Cisplatin has been employed in the treatment of AGC. Boku et al (1999) reported the promising results of 48% RR and 322 days MST for AGC treated by CPT-11 combined with CDDP, with acceptable toxicity. A phase I/II study of S-1 combined with CDDP indicated the surprising results of an RR of 74% (Koizumi et al, 2003). However, the MST of S-1 combined with CDDP was 383 days, which was shorter than the 444 days in our study. The incidence of grade 3 or 4 haematological toxicities was almost the same (16 and 19% in the CDDP combination and CPT-11 combination, respectively), whereas the incidence of nonhaematological toxicities was 26% in S-1 combined with CDDP, which was higher than the 10% in our study. Additionally, in the combination of CDDP, it is necessary to hydrate patients with drip infusion to avoid of CDDP-induced renal damages. Thus, S-1 combined with CPT-11 might be less toxic and more easily manageable in outpatient clinics than the CDDP-combined regimens.
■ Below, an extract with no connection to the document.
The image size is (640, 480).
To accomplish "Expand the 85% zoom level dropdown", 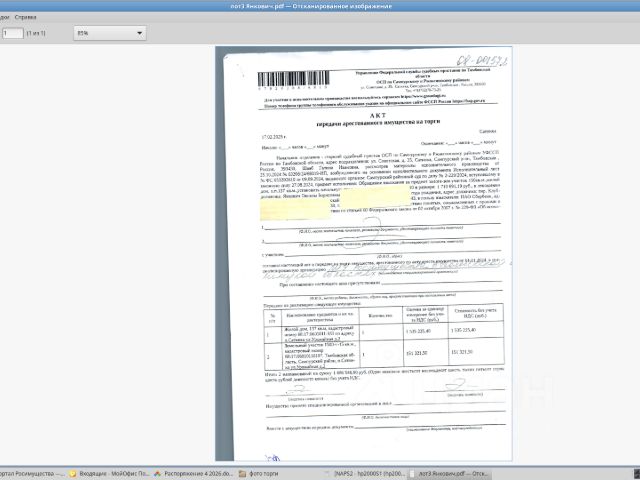I will (109, 33).
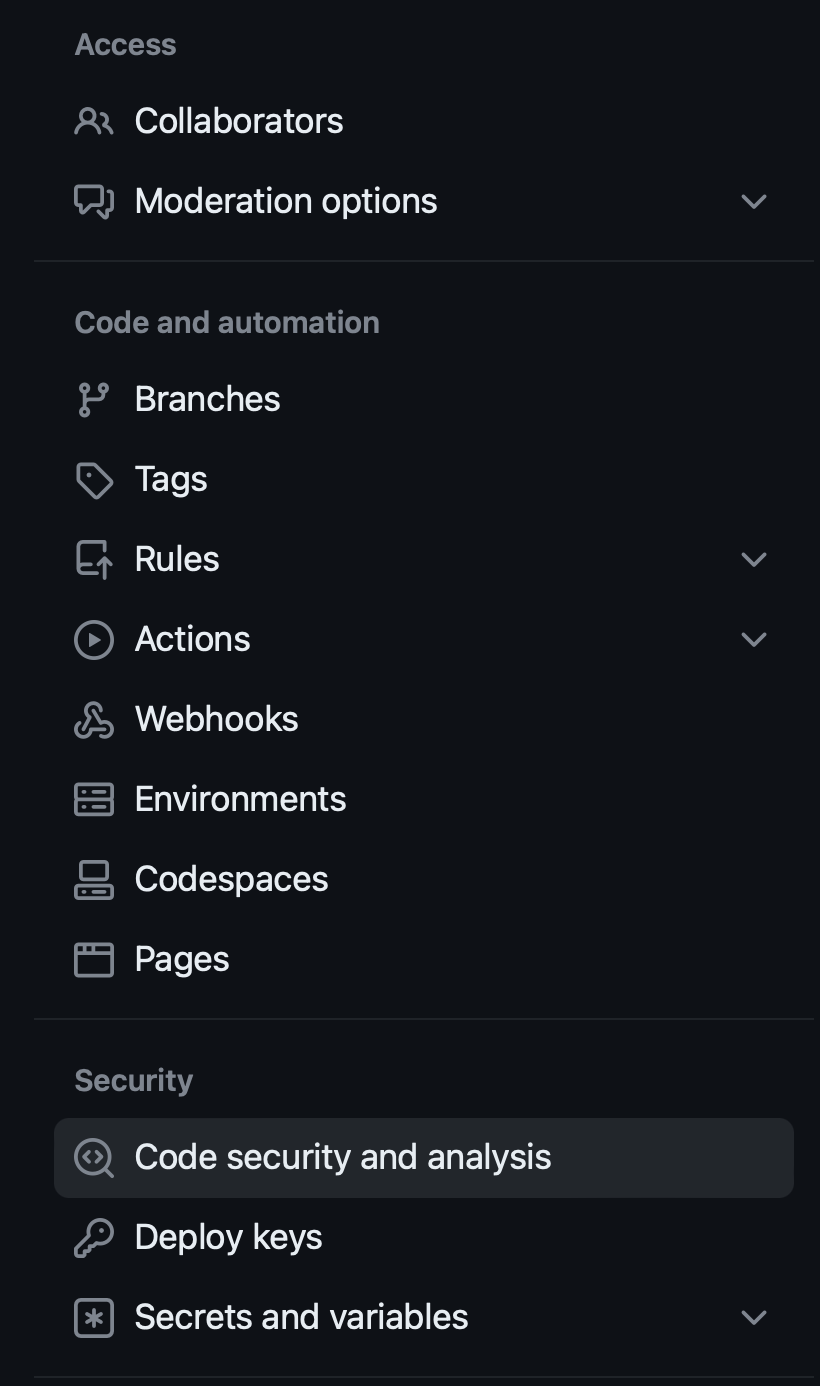Click the Actions play-circle icon

point(94,639)
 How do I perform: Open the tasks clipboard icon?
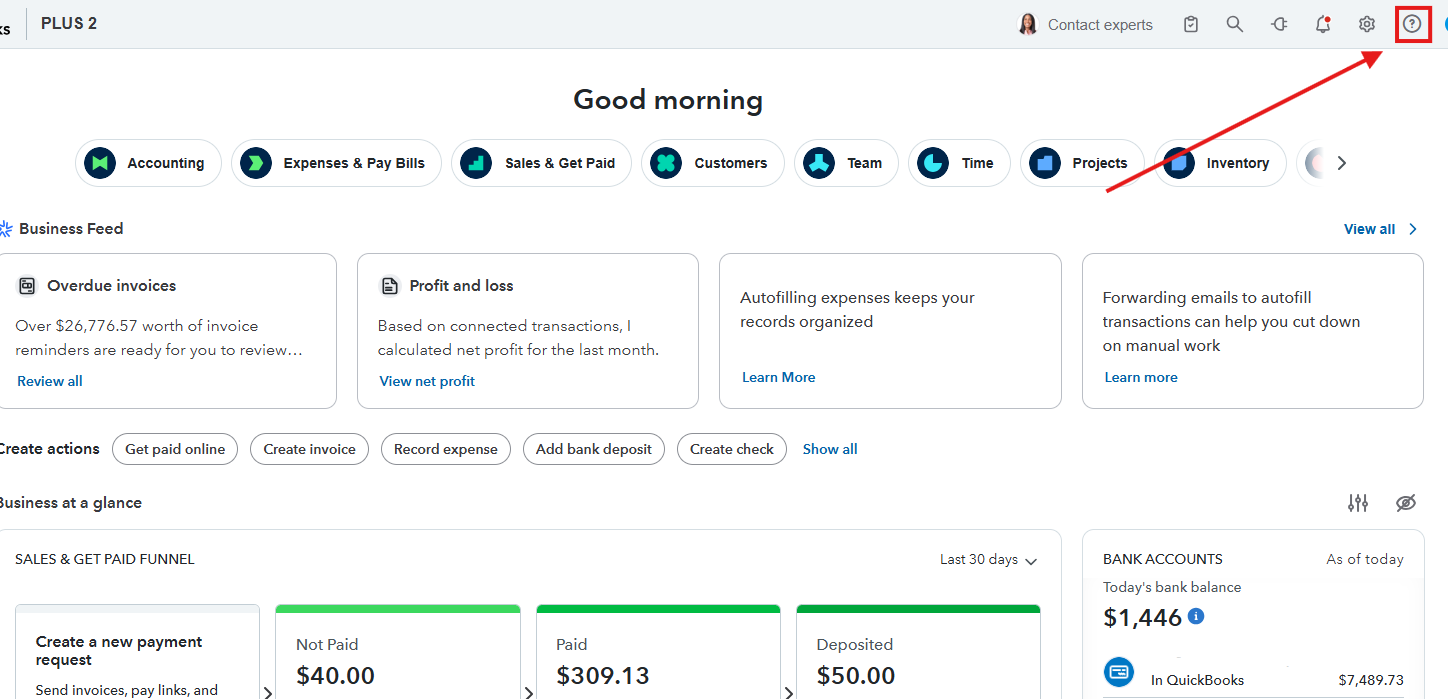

In three randomised phase II trials, the combination of CPT-11 and 5-FU/LV was compared with the combination of CPT-11 and CDDP (Pozzo et al, 2004), CDDP and 5-FU/LV (Bouche et al, 2004), and etoposide and 5-FU/LV (ELF) (Moehler et al, 2005). All three trials indicated that the combination of CPT-11 and 5-FU/LV was the most effective combination and will be assessed in a phase III trails. The RR, TTP, and MST in the combination arm of CPT-11 and 5-FU/LV ranged from 30 to 40%, 4.5–6.9 months, and 10.8–11.3 months, respectively, with acceptable toxicity profiles. In addition, the randomised phase III study confirmed that the combination of CPT-11 and 5-FU/LV is superior in terms of TTP, compared with the combination of CPT-11 and CDDP (Dank et al, 2005). These results underline the potential role of the combination of CPT-11 and 5-FU/LV. If S-1 could be used instead of 5-FU infusion, S-1 combined with CPT-11 might become an alternative to the combination of CPT-11 and 5-FU/LV. We are awaiting the results of a randomised phase III trial (5-FU infusion vs S-1 vs CPT-1 with CDDP) for AGC patients.

In conclusion, our phase I/II trial showed S-1 combined with CPT-11 is effective and well tolerated with acceptable toxicity. This regimen should be one of the choices for an experimental arm in phase III trials in near future.